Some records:
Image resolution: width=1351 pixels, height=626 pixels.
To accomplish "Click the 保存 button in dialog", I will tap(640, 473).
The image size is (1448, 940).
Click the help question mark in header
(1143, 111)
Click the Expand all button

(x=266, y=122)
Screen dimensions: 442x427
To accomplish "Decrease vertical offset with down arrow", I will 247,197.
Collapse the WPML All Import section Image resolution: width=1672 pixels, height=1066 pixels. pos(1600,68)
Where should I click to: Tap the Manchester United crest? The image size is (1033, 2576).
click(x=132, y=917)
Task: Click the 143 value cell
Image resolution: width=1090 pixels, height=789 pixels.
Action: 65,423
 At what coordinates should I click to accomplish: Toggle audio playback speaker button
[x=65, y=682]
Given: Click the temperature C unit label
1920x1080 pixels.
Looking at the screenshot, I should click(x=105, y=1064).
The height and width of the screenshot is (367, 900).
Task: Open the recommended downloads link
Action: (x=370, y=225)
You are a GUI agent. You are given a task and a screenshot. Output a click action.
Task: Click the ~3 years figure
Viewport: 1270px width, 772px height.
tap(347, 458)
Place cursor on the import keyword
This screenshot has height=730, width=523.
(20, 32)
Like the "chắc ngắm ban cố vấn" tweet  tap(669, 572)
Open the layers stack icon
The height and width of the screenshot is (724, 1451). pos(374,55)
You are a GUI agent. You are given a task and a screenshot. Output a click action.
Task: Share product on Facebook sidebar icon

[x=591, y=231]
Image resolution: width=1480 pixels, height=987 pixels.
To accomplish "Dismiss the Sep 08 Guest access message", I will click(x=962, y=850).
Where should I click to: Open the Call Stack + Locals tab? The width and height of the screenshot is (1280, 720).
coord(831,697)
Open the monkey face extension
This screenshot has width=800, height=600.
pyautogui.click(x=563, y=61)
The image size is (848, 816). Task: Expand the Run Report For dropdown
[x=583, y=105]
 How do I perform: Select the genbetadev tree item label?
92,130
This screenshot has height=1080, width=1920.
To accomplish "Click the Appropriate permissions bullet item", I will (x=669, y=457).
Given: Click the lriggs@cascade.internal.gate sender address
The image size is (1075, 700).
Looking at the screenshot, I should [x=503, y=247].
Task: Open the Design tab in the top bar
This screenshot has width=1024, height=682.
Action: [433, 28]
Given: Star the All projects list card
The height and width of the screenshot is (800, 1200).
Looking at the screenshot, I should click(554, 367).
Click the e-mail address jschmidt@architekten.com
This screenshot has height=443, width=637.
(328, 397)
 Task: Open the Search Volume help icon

Problem description: Transcribe the stretch of the records from the line that contains "Given: Star the All projects list card" through the end of the records, reproducing each line precisely.

Response to the exercise:
Given: Star the All projects list card
The height and width of the screenshot is (800, 1200).
Looking at the screenshot, I should click(554, 367).
Click the e-mail address jschmidt@architekten.com
This screenshot has height=443, width=637.
(328, 397)
 Task: Open the Search Volume help icon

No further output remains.